DATASET EXTRACT —
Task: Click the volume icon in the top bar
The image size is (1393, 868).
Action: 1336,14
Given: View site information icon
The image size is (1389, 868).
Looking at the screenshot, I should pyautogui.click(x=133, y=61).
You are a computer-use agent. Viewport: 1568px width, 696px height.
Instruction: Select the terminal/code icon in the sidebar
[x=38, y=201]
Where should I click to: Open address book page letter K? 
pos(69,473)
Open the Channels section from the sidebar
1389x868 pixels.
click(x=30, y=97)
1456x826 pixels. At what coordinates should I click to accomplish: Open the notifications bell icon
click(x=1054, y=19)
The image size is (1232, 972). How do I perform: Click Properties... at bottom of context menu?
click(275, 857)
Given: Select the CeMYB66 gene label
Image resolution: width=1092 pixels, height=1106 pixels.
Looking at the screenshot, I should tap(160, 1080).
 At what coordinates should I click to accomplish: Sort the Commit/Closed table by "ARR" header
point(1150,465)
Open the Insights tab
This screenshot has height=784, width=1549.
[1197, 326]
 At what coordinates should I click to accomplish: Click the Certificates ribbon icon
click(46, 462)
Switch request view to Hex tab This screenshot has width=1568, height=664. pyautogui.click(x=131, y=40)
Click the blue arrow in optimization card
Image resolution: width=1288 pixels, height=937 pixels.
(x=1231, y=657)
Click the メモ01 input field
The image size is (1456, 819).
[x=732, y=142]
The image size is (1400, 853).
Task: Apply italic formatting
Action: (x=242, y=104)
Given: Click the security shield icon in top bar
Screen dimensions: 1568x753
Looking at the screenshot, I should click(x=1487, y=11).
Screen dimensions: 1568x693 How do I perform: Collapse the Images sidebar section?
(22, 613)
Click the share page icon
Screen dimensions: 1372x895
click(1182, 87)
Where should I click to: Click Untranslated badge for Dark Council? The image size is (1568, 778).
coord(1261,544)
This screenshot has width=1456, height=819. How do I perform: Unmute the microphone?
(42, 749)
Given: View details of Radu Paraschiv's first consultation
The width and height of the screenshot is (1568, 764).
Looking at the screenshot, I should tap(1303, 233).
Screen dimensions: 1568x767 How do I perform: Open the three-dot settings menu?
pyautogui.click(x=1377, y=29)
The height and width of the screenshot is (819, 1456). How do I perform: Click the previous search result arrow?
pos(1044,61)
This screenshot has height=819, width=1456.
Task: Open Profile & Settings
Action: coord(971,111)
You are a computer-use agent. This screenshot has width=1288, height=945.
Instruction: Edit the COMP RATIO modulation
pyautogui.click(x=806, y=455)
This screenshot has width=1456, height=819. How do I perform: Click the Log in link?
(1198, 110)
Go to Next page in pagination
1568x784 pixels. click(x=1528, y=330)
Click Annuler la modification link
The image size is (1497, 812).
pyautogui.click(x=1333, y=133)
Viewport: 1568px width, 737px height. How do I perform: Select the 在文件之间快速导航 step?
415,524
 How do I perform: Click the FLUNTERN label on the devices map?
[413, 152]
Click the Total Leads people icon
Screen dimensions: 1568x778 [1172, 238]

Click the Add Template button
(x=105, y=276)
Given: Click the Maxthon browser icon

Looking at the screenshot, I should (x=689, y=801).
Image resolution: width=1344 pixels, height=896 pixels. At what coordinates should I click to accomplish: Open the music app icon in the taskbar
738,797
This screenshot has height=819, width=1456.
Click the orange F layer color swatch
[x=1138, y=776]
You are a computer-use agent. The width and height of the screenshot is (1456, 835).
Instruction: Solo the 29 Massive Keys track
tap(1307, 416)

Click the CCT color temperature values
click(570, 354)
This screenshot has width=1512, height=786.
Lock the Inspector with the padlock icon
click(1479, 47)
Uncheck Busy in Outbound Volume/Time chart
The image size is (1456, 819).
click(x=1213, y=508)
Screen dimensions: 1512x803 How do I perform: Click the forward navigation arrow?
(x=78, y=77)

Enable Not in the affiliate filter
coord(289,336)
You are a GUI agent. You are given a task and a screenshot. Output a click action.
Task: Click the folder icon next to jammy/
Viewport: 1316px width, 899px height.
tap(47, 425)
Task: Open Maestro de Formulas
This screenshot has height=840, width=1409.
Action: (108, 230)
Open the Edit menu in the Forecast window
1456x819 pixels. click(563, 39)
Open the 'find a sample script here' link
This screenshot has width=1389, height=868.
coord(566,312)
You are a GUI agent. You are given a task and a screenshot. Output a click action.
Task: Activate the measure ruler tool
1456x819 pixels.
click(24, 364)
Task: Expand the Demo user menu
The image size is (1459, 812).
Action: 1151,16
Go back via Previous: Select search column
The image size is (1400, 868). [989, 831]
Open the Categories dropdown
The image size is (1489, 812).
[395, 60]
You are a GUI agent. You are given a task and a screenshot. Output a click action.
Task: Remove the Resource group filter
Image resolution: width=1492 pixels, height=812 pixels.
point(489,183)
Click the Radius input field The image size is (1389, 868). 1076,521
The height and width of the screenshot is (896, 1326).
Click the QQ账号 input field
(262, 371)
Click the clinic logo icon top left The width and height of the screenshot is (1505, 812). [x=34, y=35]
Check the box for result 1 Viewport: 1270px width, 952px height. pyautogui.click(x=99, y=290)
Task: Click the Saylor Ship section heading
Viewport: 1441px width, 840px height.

WHAT THE EXERCISE ASKS — Return each full line of the entries that contains the word "computer".

SOLVED EXERCISE —
You are a computer-use agent. Viewport: 1568px width, 696px height.
You are a computer-use agent. This screenshot has width=1288, height=945.
You are a computer-use agent. The width and height of the screenshot is (1456, 835).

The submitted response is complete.